The very mention of triglycerides or cholesterol makes us think of heart disease. Although these molecules are circulating in our blood all the time, their amount needs to be precisely controlled for us to remain healthy. A group of Indian scientists has figured out mechanism by which liver maintains a balance of triglycerides in blood.
Triglycerides are main components of fat, and molecules called very-low-density lipoproteins, or VLDLs, carry them. Although liver works efficiently to control amounts of triglycerides in blood, the mechanism by which it does so has remained unclear. Scientists at the Tata Institute of Fundamental Research Mumbai, Indian Institute of Science in Bangalore and Indian Institute of Science Education and Research in Pune have deciphered this crucial mechanism.
Researchers have identified the role of a motor protein, Kinesin, in this mechanism. Kinesin acts as a carrier of lipid droplets that contain fat molecules and assists in transport and secretion of triglycerides outside the liver cells. It has been shown that insulin regulates this secretion. Since the amount of insulin varies with food intake, so does the secretion of triglycerides into the blood.
During fasting (when we have not eaten for a long period or when we are sleeping), kinesin detaches from lipid droplets. There is no secretion and thus fat accumulates in liver while the reverse happens during the “fed state”. This maintains the amount of circulating fat in the blood. These studies have been performed on rats and the findings published recently in journal Proceedings of National Academy of Science.

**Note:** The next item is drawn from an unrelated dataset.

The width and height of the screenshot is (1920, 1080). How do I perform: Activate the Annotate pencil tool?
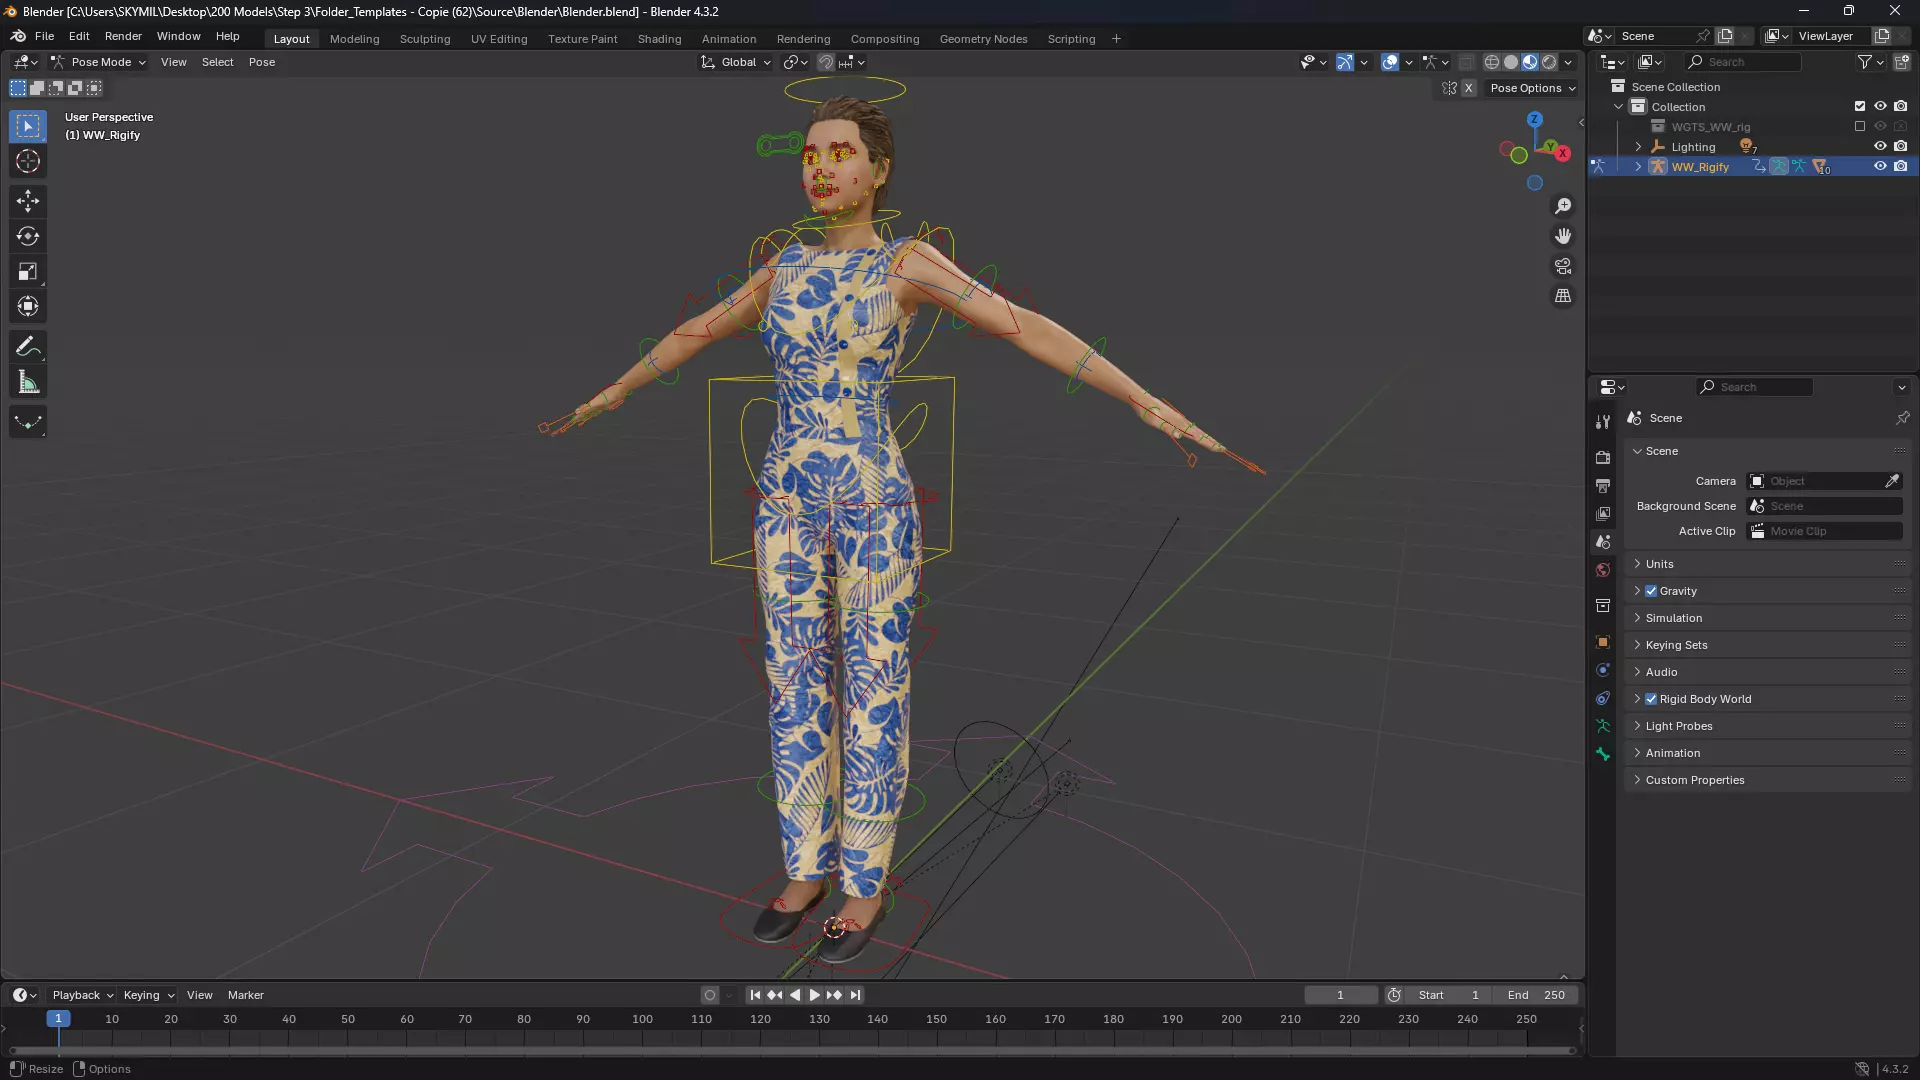pyautogui.click(x=28, y=347)
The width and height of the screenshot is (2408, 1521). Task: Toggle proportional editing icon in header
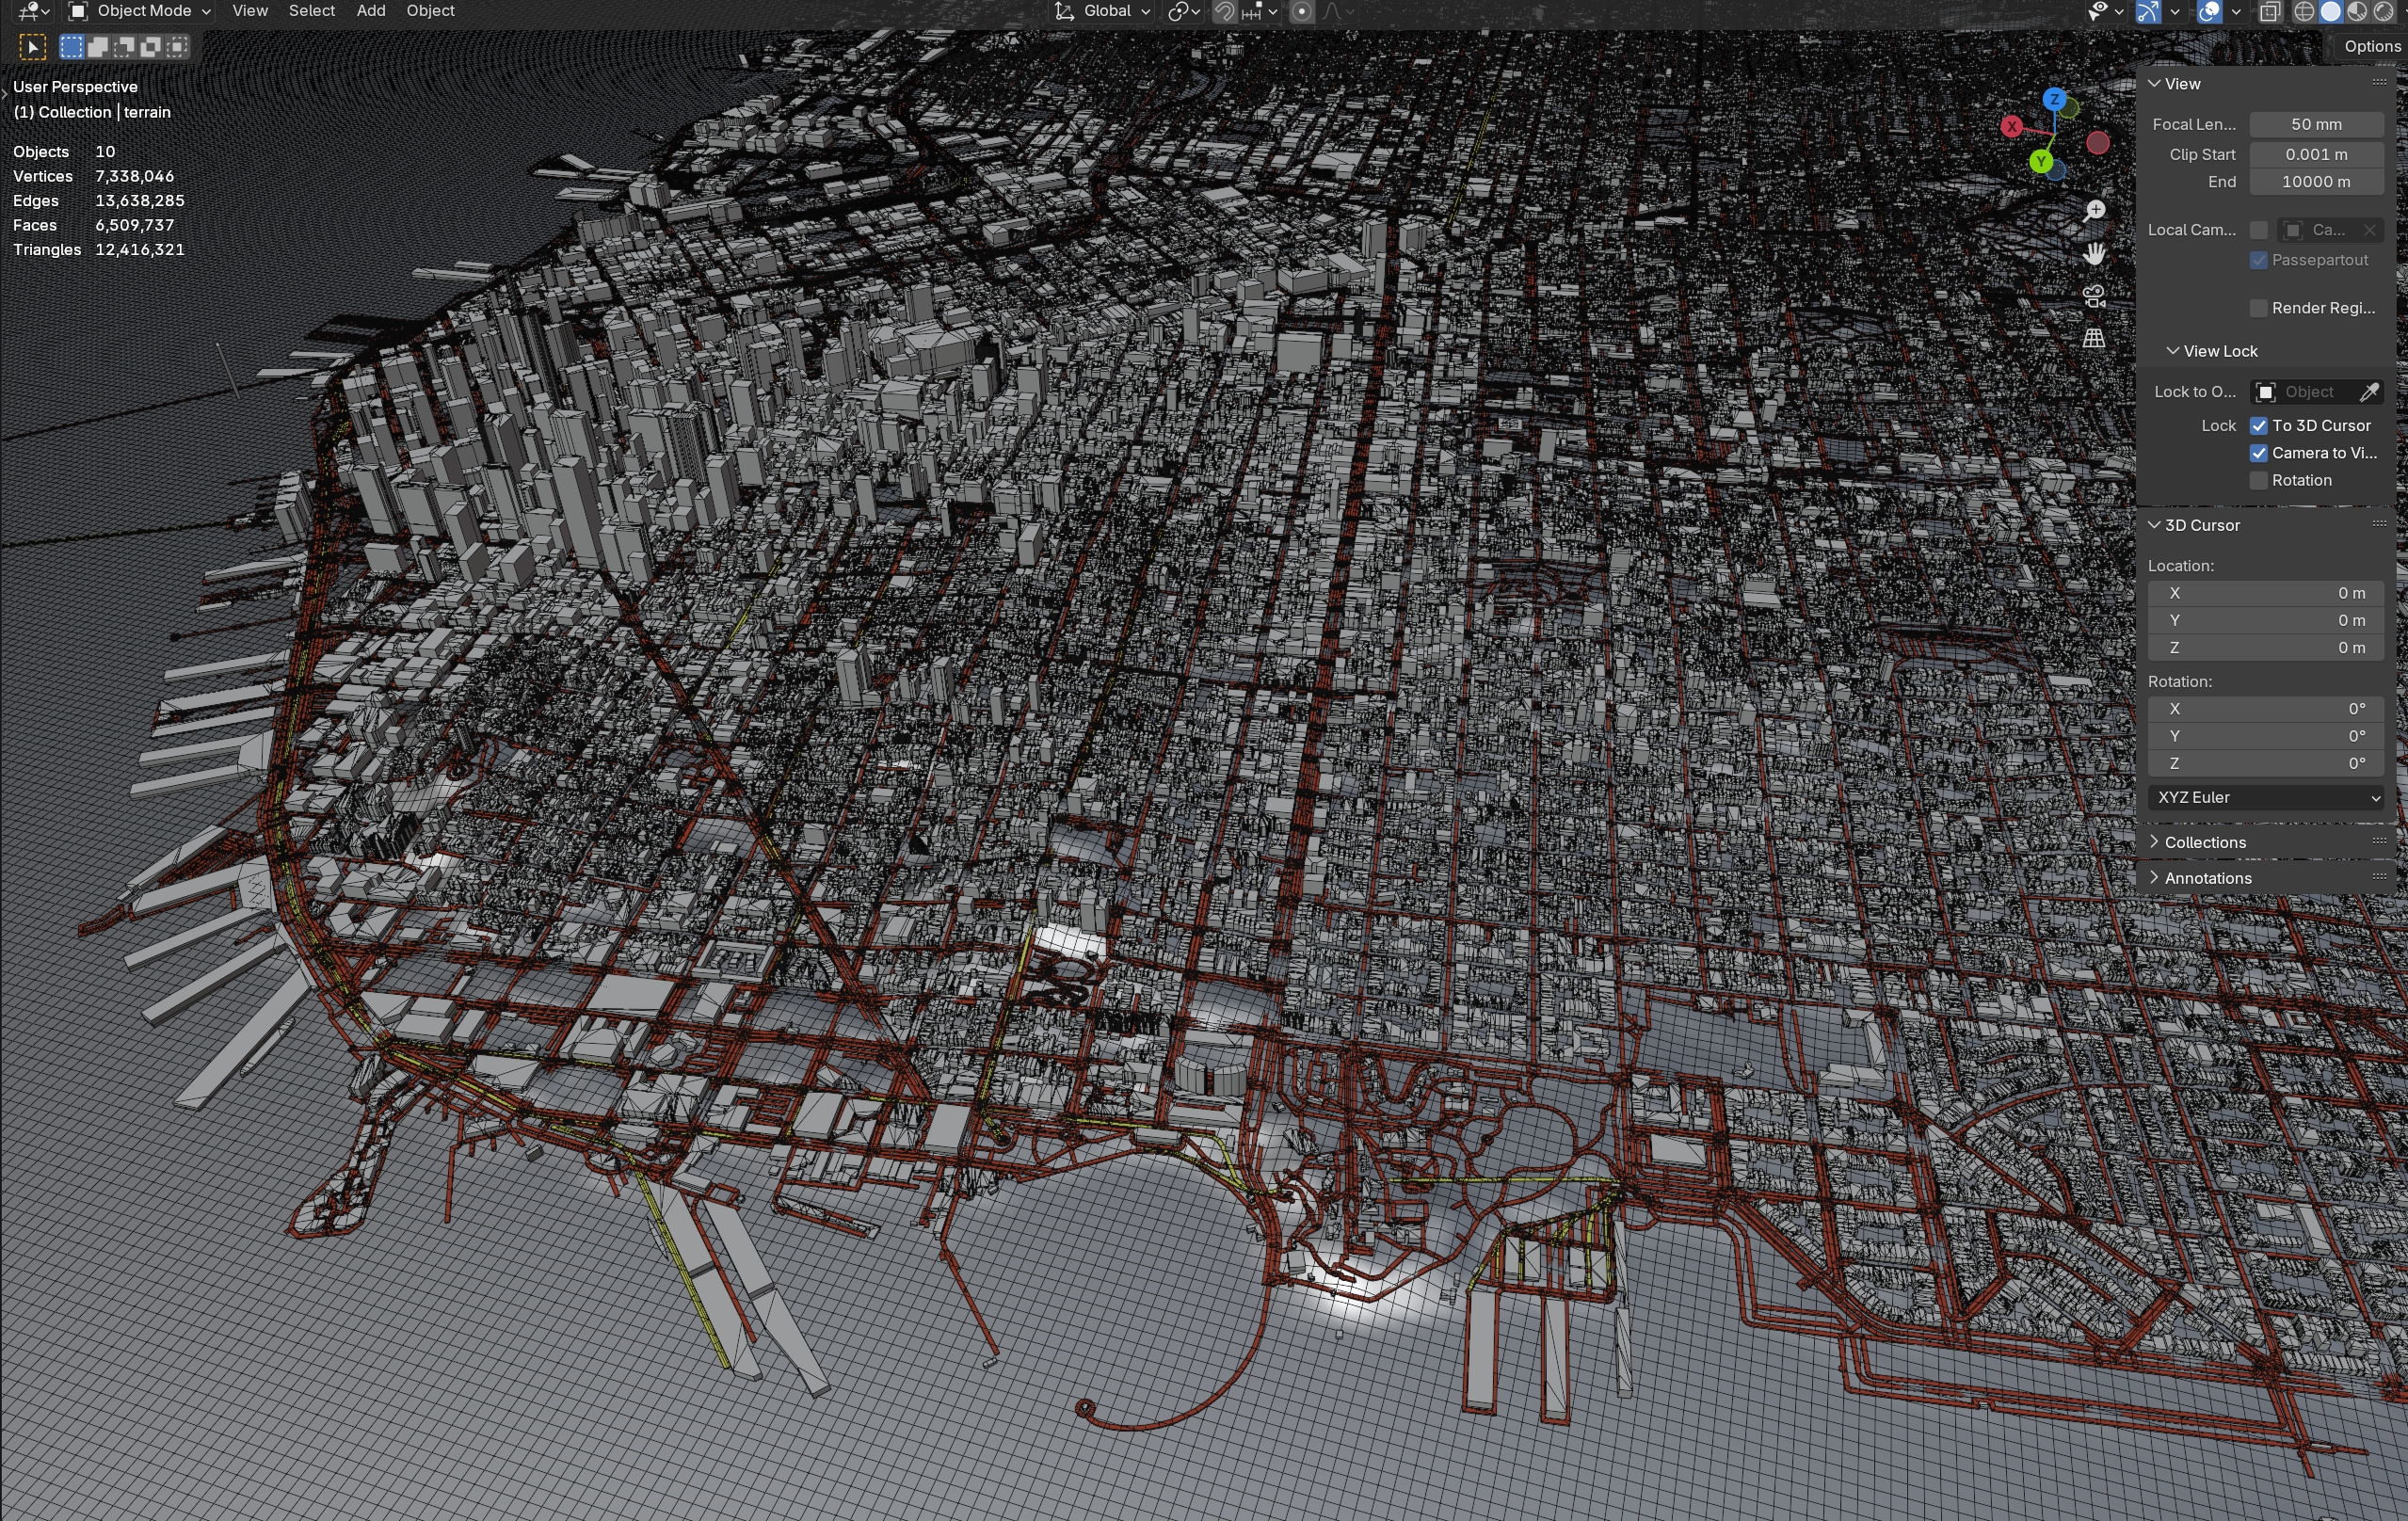(1302, 11)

Researchers are further extending this work for more in-depth studies. “We are testing how rare phospholipids control triglyceride secretion across fed/fasted states. We are also developing an invivo model where we can test the effect of disrupting the mechanism of controlled triglyceride secretion,” Dr Roop Mallik of TIFR told India Science Wire.
Apart from its role in regulating the fat secretion, the team has found that Kinesin is important for replication of hepatitis C virus that infects liver. “It is known that lipid droplets are important for HCV to replicate. We found that the Kinesin motor is required for HCV replication. Perhaps targeted interference against kinesin on lipid droplets can be used to block HCV infection. We plan to take this direction of research further”, explained Dr Mallik.
The team included Priyanka Rai, Mukesh Kumar, Pradeep Barak and Roop Mallik from TIFR, Mumbai; Geetika Sharma and Saumitra Das from IISc Bangalore; and Siddhesh S. Kamat from IISER Pune. The work was funded by Department of Atomic Energy, Wellcome Trust–Department of Biotechnology India Alliance and CSIR.